**EXTRACT PROVIDED:**
┄┄┄┄┄┄┄┄┄┄

Large language models (LLMs) like GPT-3, PaLM, OPT, BLOOM, and GLM-130B have significantly advanced computer language capabilities. These models have greatly improved question answering, one of the most important language applications. Studies show that LLMs perform just as well as supervised models in closed-book QA and in-context learning QA, demonstrating their memorization capacity. However, LLMs have limitations and struggle with problems that require extensive knowledge. To overcome this, researchers have focused on enhancing LLMs with external knowledge, such as retrieval and online search.
WebGPT is a popular web-enhanced QA system that offers online browsing, detailed answers, and helpful references. However, it has not been widely adopted due to its reliance on expert annotations, lengthy training, and expensive resources. It also requires the system to interact with a web browser, which can be slow and inefficient. In this study, researchers from Tsinghua University, Beihang University, and Zhipu.AI introduce WebGLM, an affordable and effective web-enhanced QA system built on the GLM-10B model.
WebGLM uses innovative approaches, including an LLM-augmented Retriever, to improve performance. The system combines fine-grained LLM-driven retrieval with coarse-grained web search. This approach is inspired by the ability of LLMs like GPT-3 to incorporate references, and it can be used to enhance smaller retrievers. The system also includes a bootstrapped generator that uses LLM in-context learning to provide high-quality answers. Instead of relying on human experts, adequate citation-based filtering is used to train LLMs.

┄┄┄┄┄┄┄┄┄┄

**PROVIDED DATA:**
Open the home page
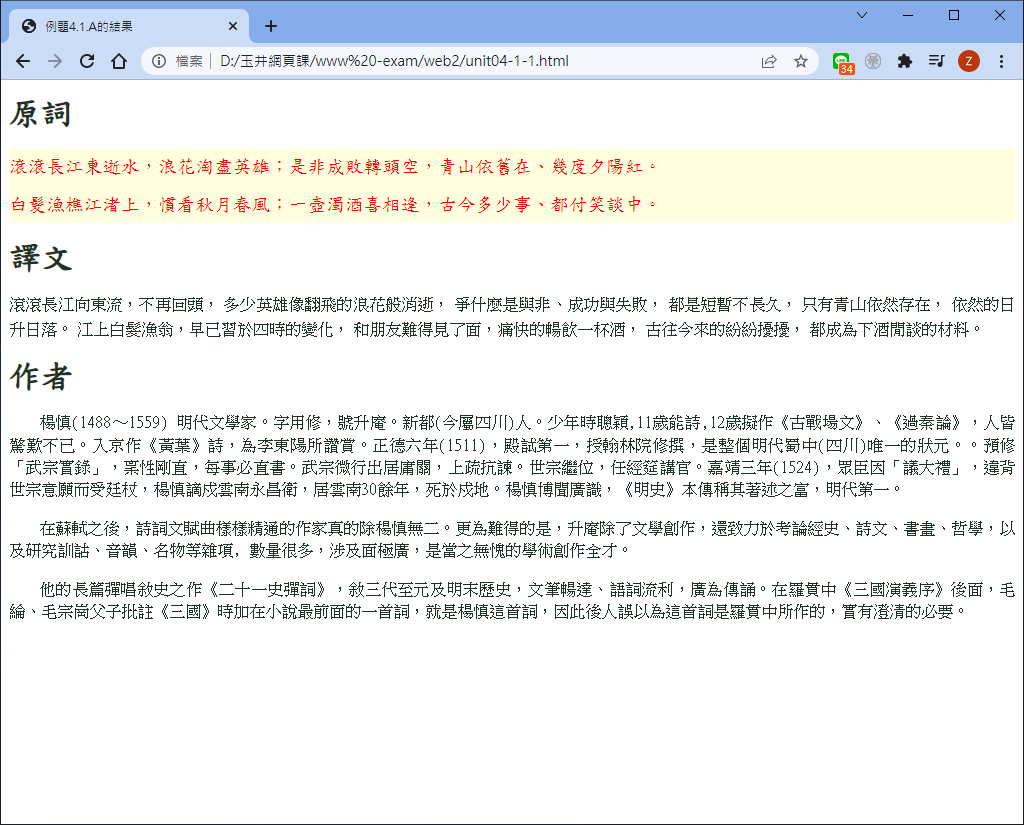This screenshot has width=1024, height=825. coord(119,61)
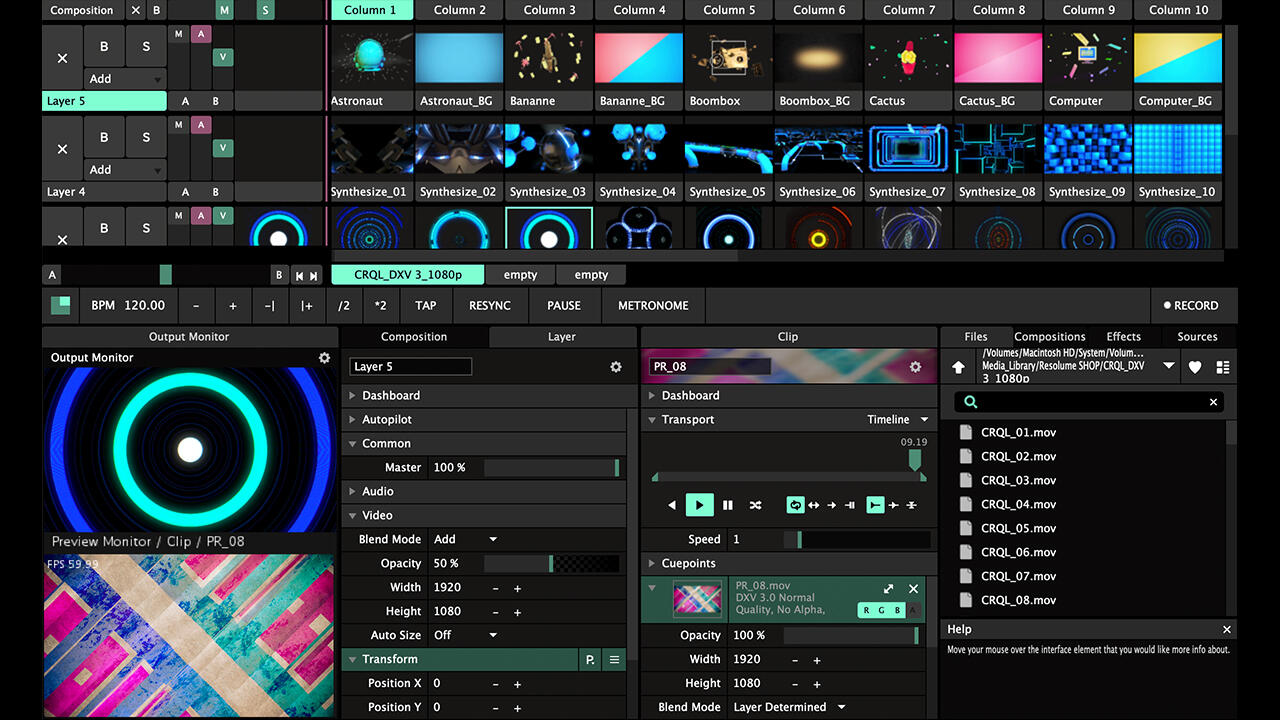Viewport: 1280px width, 720px height.
Task: Go up one folder with arrow icon
Action: 958,367
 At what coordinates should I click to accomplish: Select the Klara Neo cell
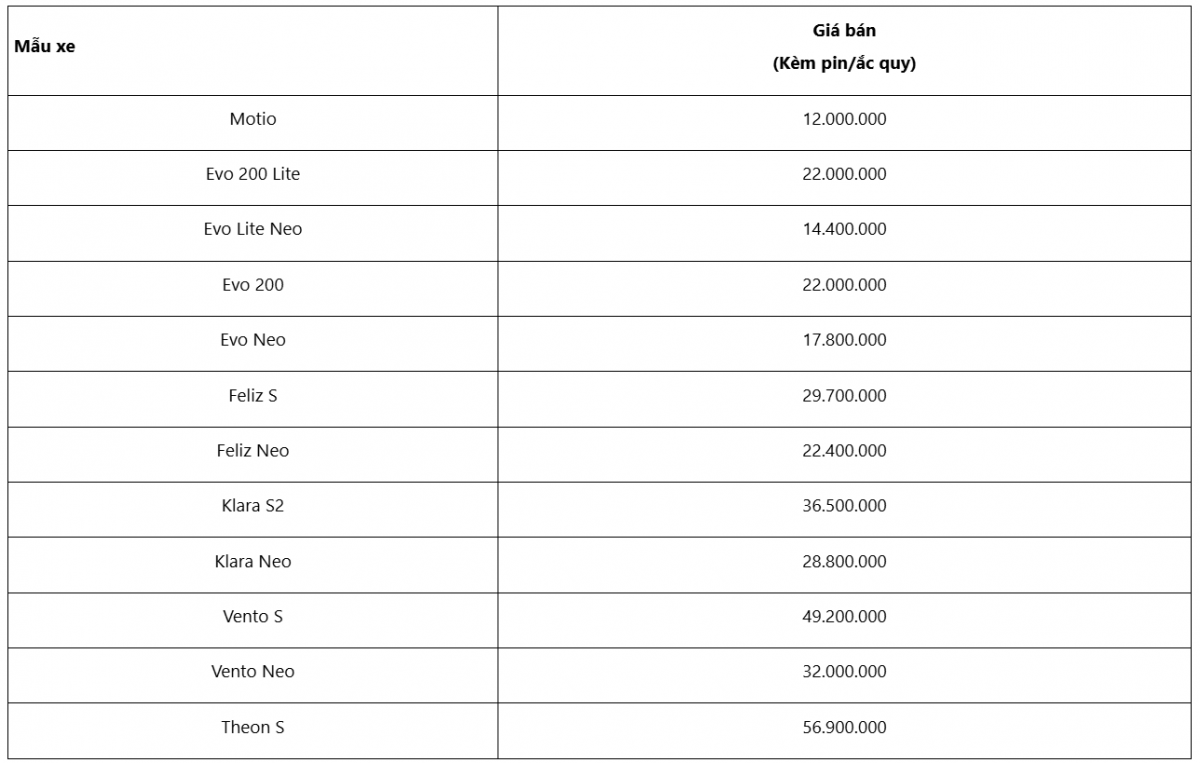coord(253,562)

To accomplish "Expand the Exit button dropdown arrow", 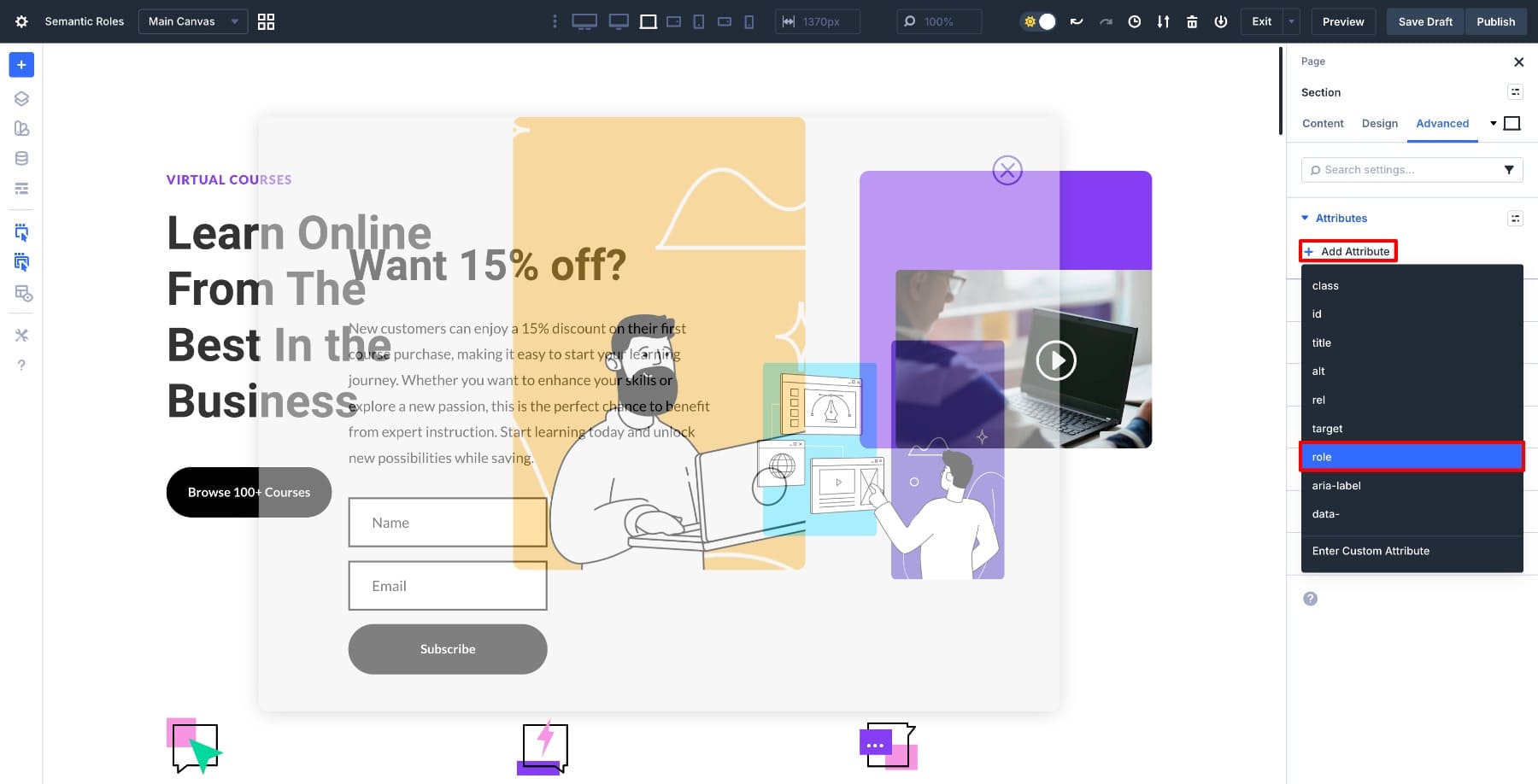I will (1292, 21).
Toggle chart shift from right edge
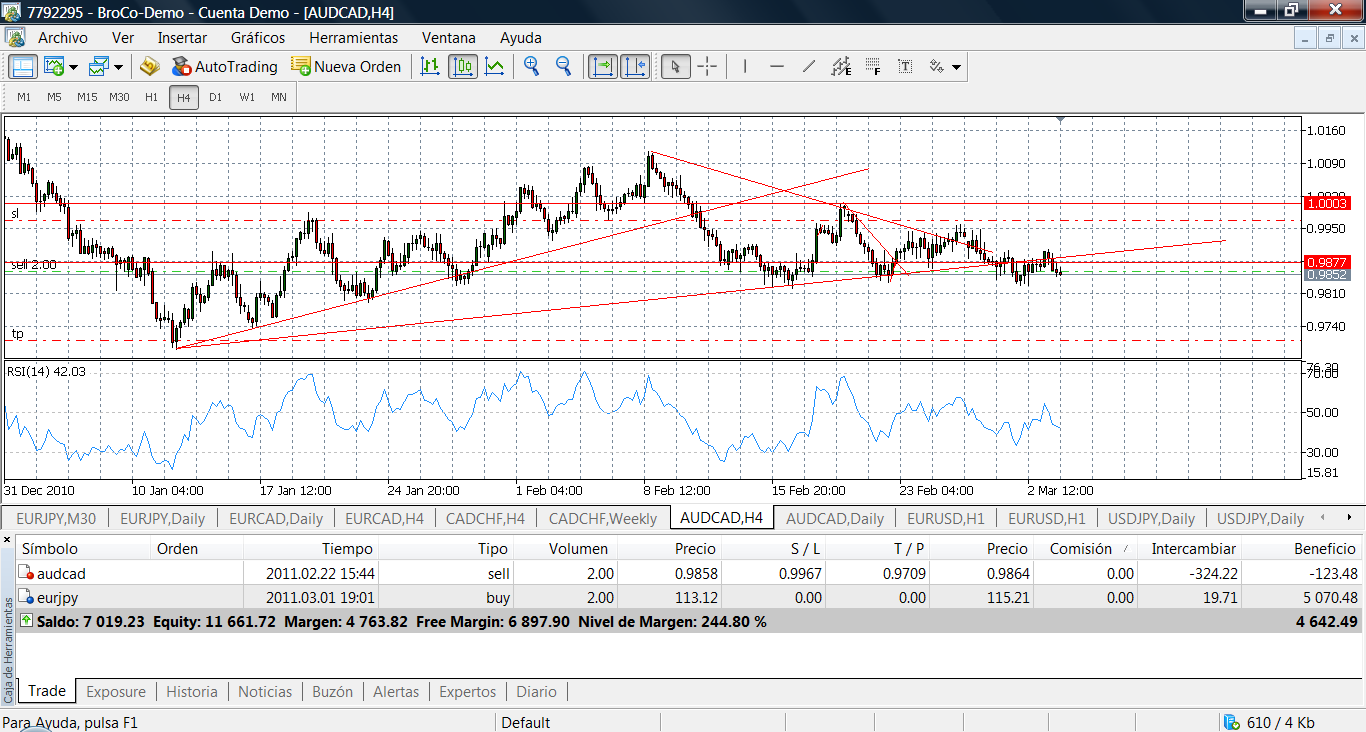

┄┄┄┄┄┄┄┄┄┄

**WORK TASK:** Please continue the passage about the WebGLM question-answering system from the point where it stops.

**ANSWER TO THIS EXERCISE:**
WebGLM also includes a scorer that learns from user preferences on online QA forums. This scorer helps understand the majority’s preferences when it comes to different responses. The quantitative tests and human evaluation of WebGLM show its efficiency and effectiveness. It outperforms WebGPT (175B) and WebGPT (13B) on Turing tests and is considered one of the best web-enhanced QA systems available, surpassing Perplexity.ai.
In conclusion, the researchers introduce WebGLM as a web-enhanced QA system that performs similarly to WebGPT (175B), outperforming WebGPT (13B) and Perplexity.ai. They address the limitations of WebGPT and propose new designs and strategies for WebGLM to achieve high accuracy in a cost-effective manner. They also define human evaluation metrics for web-enhanced QA systems and present extensive human evaluations and experiments. The code implementation of WebGLM is available on GitHub.